Nasser squandered all this potential and nobody noticed. He devoted his energies to grandstanding and to a disastrous war with Israel. No Arab country suffered as much from the 1967 war as Egypt, and no country had less reason to start the war. Egypt lost a large and somewhat valuable swathe of territory, lost effective independent control of the Suez Canal, lost its entire air force, much of its army, huge numbers of lives - and for what? Apparently, because they thought Israel was going to attack Syria and didn't want the dishonor of not helping out a fellow Arab state. Jordan, meanwhile, lost a big headache (also known as the Palestinians) and Syria lost the ability to rain shells down on Israel.
Sadat, when he assumed power, rebuilt the Egyptian military, and led it to its only battlefield victory in the country's modern history: the crossing of the Suez Canal at the outset of the 1973 war.

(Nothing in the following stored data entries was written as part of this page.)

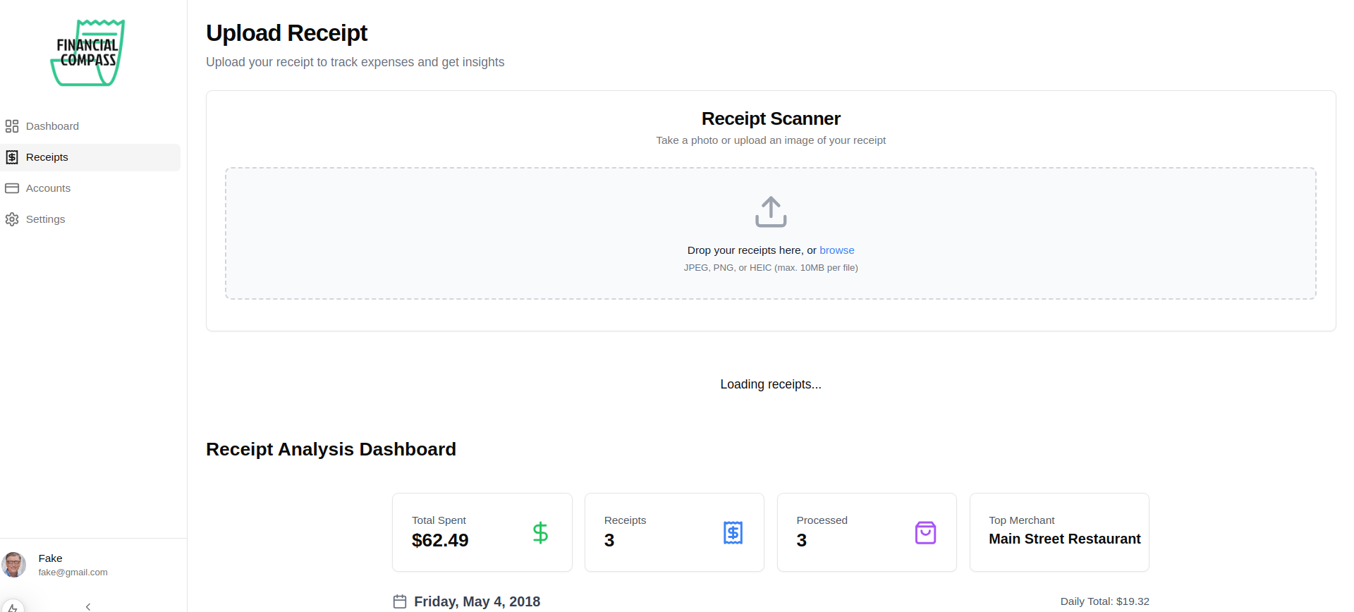Click the Receipts sidebar icon

coord(12,157)
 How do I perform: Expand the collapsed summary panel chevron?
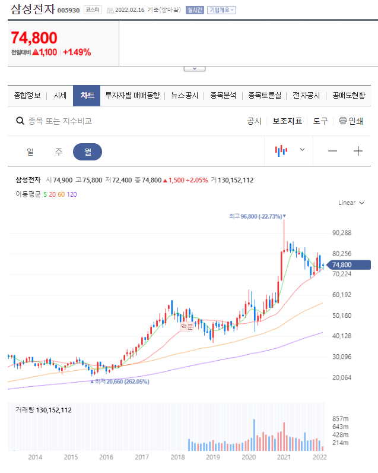point(195,68)
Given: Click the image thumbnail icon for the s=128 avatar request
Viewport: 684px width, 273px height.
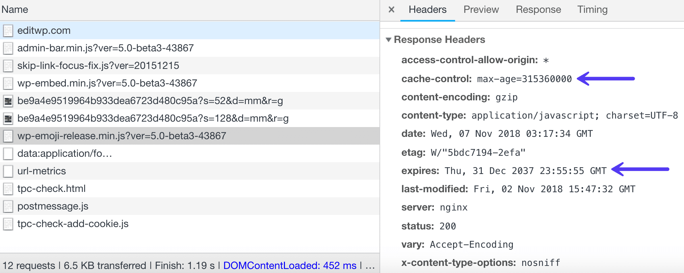Looking at the screenshot, I should pyautogui.click(x=8, y=119).
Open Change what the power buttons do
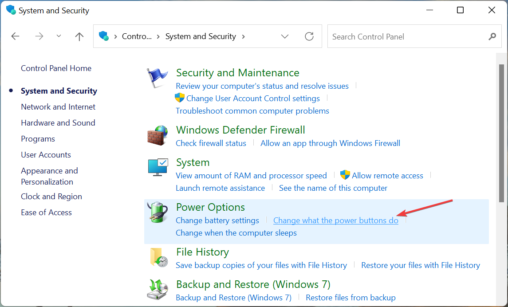508x307 pixels. [x=335, y=220]
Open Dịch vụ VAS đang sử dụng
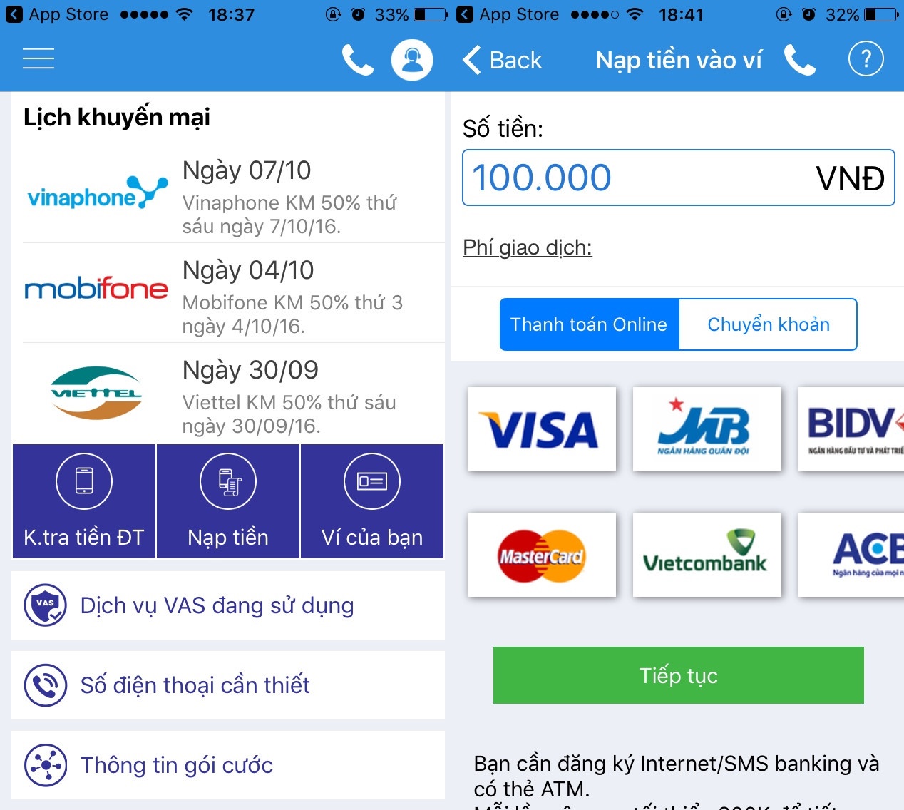 (228, 605)
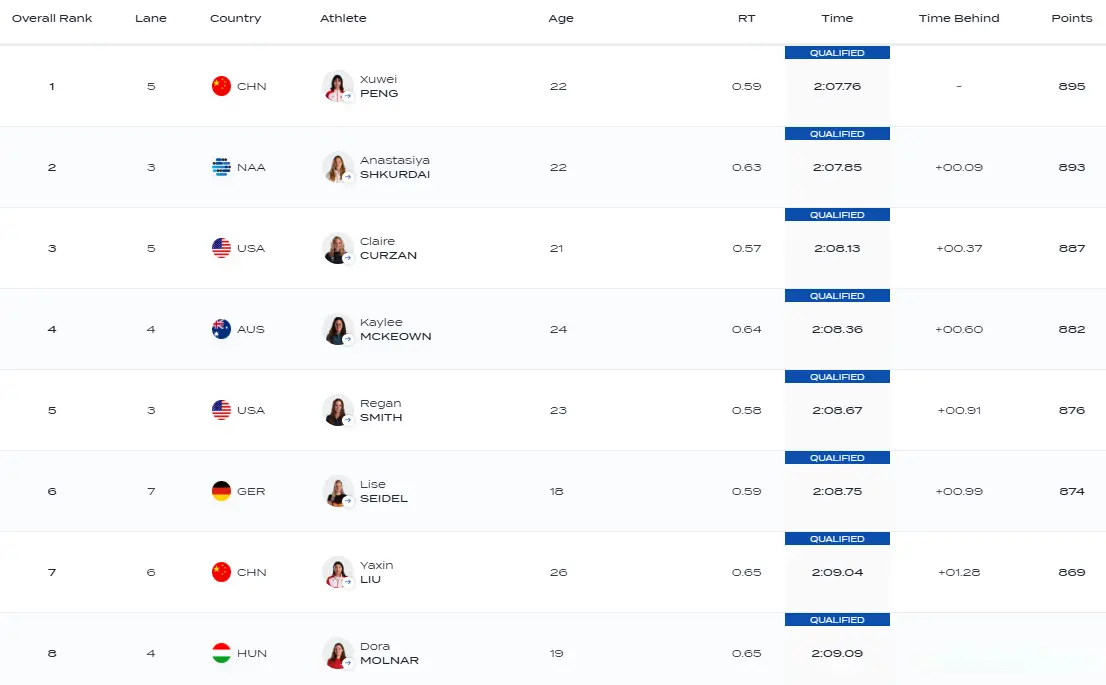The width and height of the screenshot is (1106, 685).
Task: Click the Points column header
Action: tap(1071, 18)
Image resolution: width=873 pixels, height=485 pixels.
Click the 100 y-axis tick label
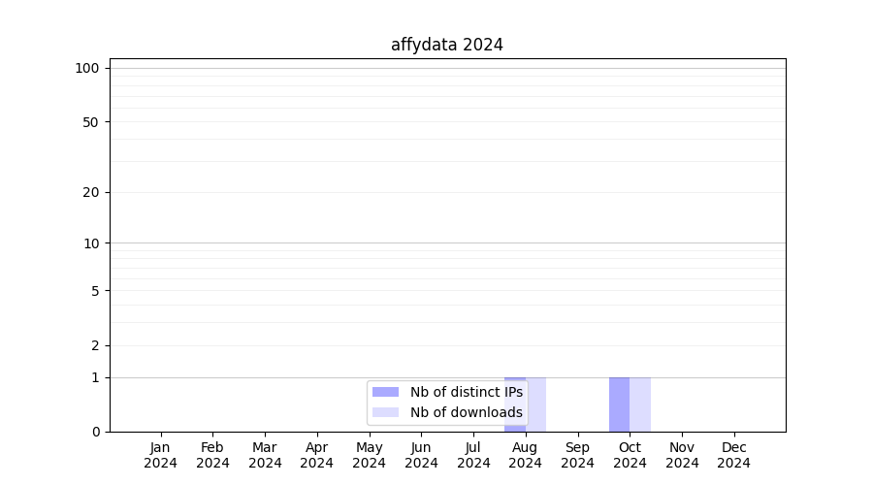click(87, 68)
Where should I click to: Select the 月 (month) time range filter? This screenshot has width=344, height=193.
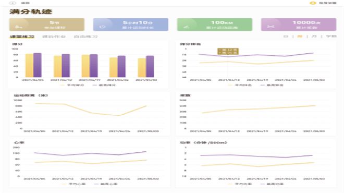[314, 36]
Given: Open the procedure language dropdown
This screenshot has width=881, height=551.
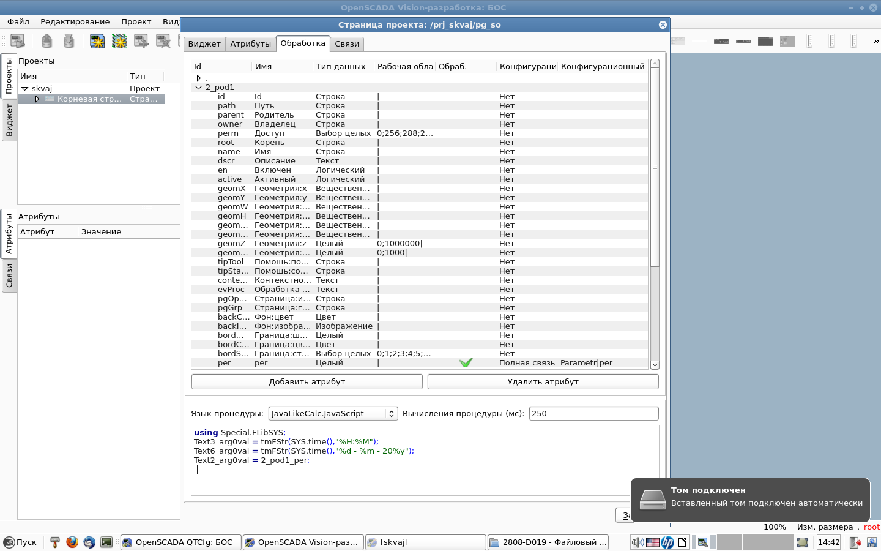Looking at the screenshot, I should tap(333, 414).
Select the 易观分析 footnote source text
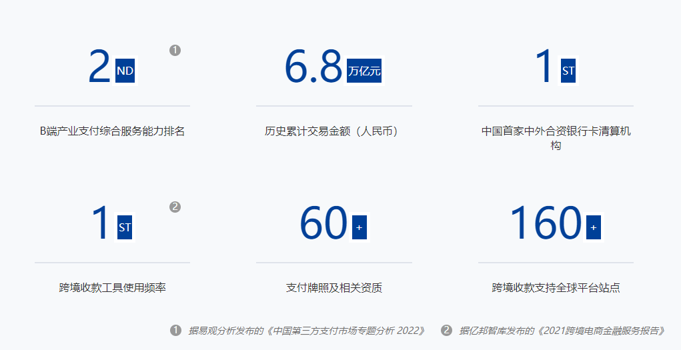This screenshot has height=350, width=681. click(x=307, y=331)
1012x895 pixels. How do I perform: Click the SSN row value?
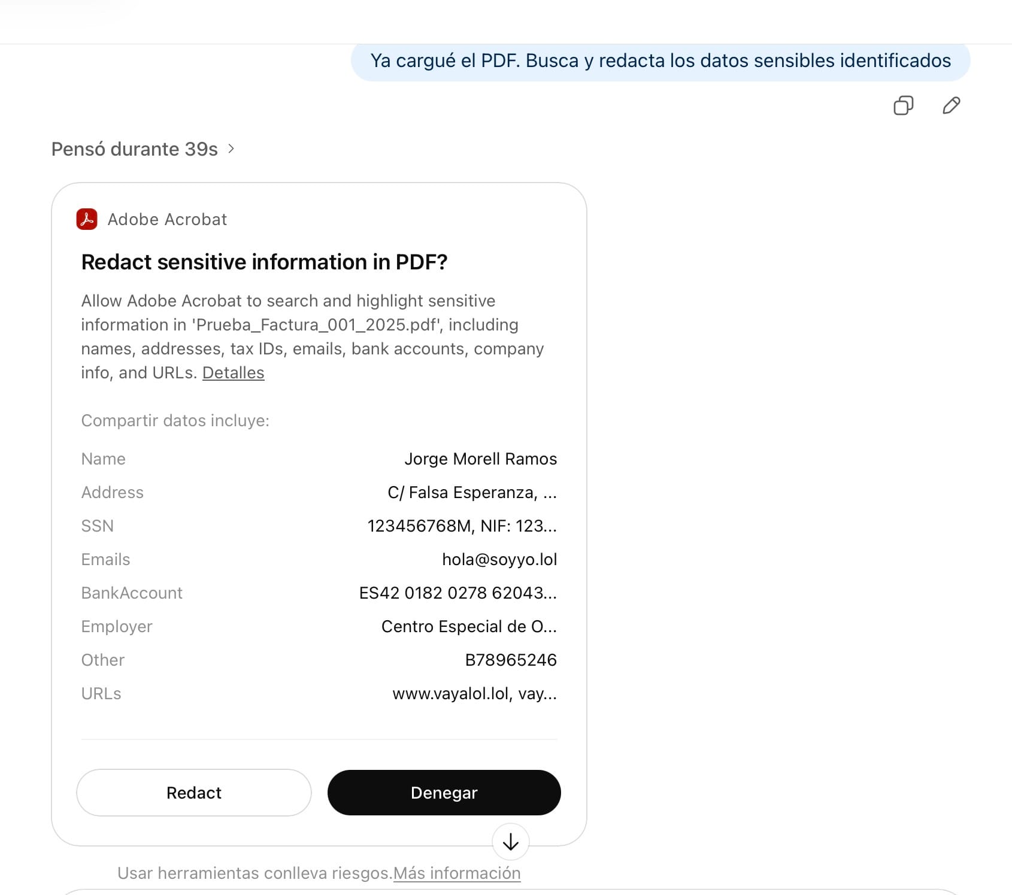click(462, 526)
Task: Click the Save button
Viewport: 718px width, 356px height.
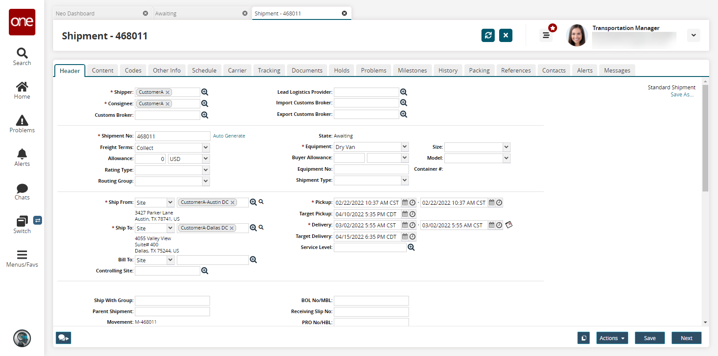Action: click(649, 338)

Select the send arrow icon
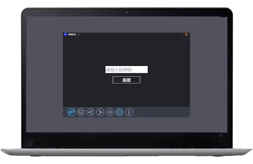point(100,112)
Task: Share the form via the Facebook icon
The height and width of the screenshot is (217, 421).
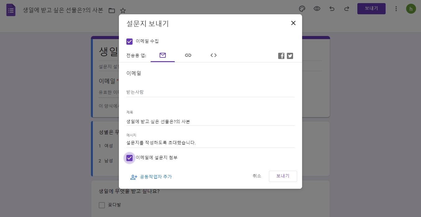Action: 281,56
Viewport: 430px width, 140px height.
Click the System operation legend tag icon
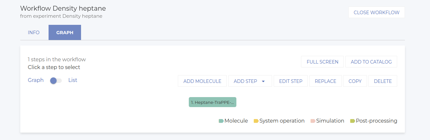pyautogui.click(x=256, y=121)
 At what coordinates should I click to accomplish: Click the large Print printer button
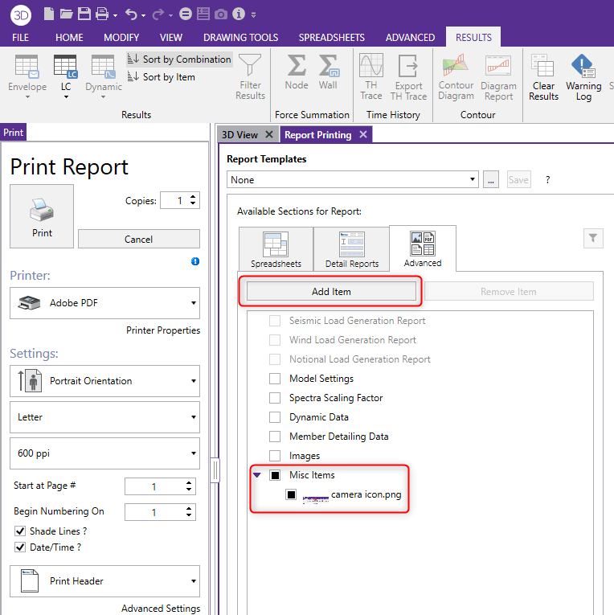(42, 215)
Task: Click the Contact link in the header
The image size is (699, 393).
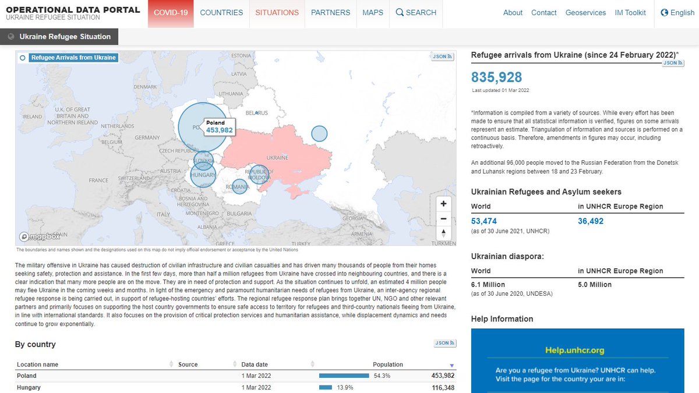Action: pos(543,12)
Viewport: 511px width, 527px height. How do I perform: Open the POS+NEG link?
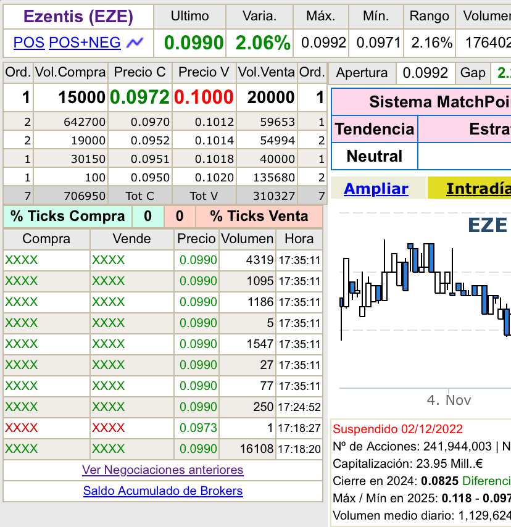pyautogui.click(x=85, y=43)
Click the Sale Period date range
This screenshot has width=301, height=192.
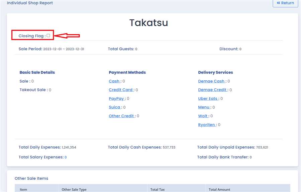coord(64,49)
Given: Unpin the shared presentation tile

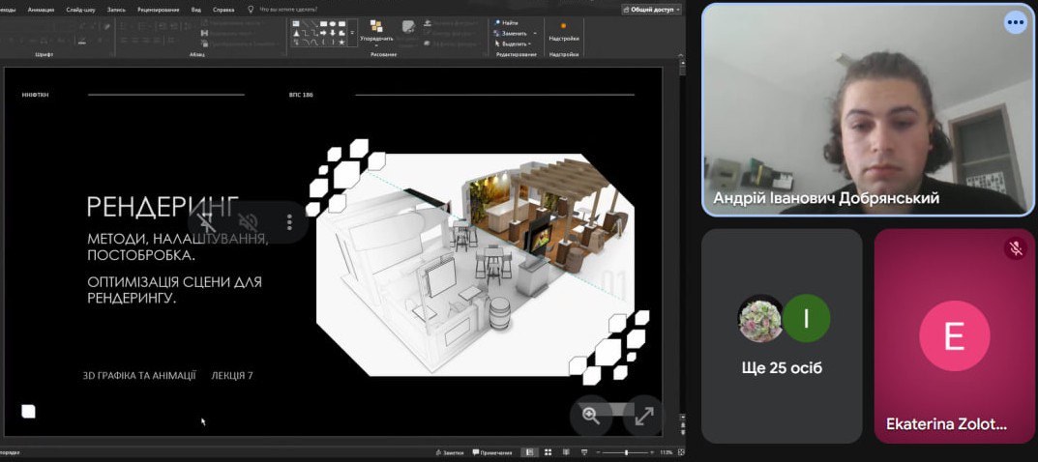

It was a limited achievement, but nonetheless a success, and it had a profound psychological effect in both Egypt and Israel. From the beginning, the October War was conceived as much in political as military terms - the objective was not to overrun the Sinai but to force a negotiated solution to Israel's occupation thereof on terms favorable to the Egyptians. Given subsequent events, one can only conclude that Egypt won the 1973 war.
Sadat won that war, ultimately, by waging peace. He threw out the Soviets and invited in the Americans, making an early and extremely prescient call on who was to be the likely victor in the Cold War. Sadat surely knew that switching sides in the Cold War meant ending the hot war with Israel. But he went further, and dramatically announced his willingness to go to Jerusalem to meet with the Israelis. No Arab leader has ever been so bold in rejecting the ideology of anti-Zionism that has poisoned Arab politics and culture for three generations. It is not that Sadat had any predisposition to be friendly to Jews or Israel. Sadat had professed his admiration for Hitler both during and after the Second World War, and had devoted himself to a political movement organized around rejection of Zionism and the unification of the Arab "nation." He turned his back on all that, for the sake of Egypt. He chose his country over his ideology, which took a surprisingly clear view of reality for a dictator. But he also turned his back on his own personal glory for the sake of his country. He was villified to the end of his life for betraying the Arab cause - not only elsewhere in the Arab world but in Egypt as well. Had he persisted in war, he would have been praised for his constancy. Had he simply toned down the hostility but refused to make peace, he would have gotten some of what he ultimately got, but he would have escaped villification. Instead, he behaved like a real patriot, and reaped assassination for it.
Now, I don't mean to make Sadat out to be some kind of saint. He was corrupt, among other things. But that's not my point. My point is not that he was a holy man; he wasn't. My point was that he was a patriot. Contra M. Villepin, idolator of Napoleon Bonaparte those who love their country are not those who bleed her for the sake of their own glory, not even if the glory is, in some sense shared with the nation. That was Nasser's way, and the Egyptians loved him for it. No, one who loves his country is one of subordinates his own interest to that of the nation, who renounces personal glory and even personal safety for the good of his people. That's what Sadat did, in a very fundamental way. It doesn't make him a saintly man. But it makes him very exceptional in an Arab world dominated by thugs and demagogues.
There are other Arab leaders who have been "good guys" - who have promoted some degree of liberalization, who have been friendly to the West or to Israel, who have been slow to wage war and resisted demagoguery, and so forth. I can say nice things about Abdullah of Jordan and his father, about Hassan of Morocco; I can muster up praise for some Qataris and Bahrainis and certainly for the Tunisians. But Egypt is the only country to have produced a patriot. And that is why I continue to be optimistic about the country. Because if it produced one, why not two? Why not a generation, a generation of leaders dedicated not to national glory and imperial war, nor to corruption and the looting of their people, but to their people's welfare. They have a native example to emulate.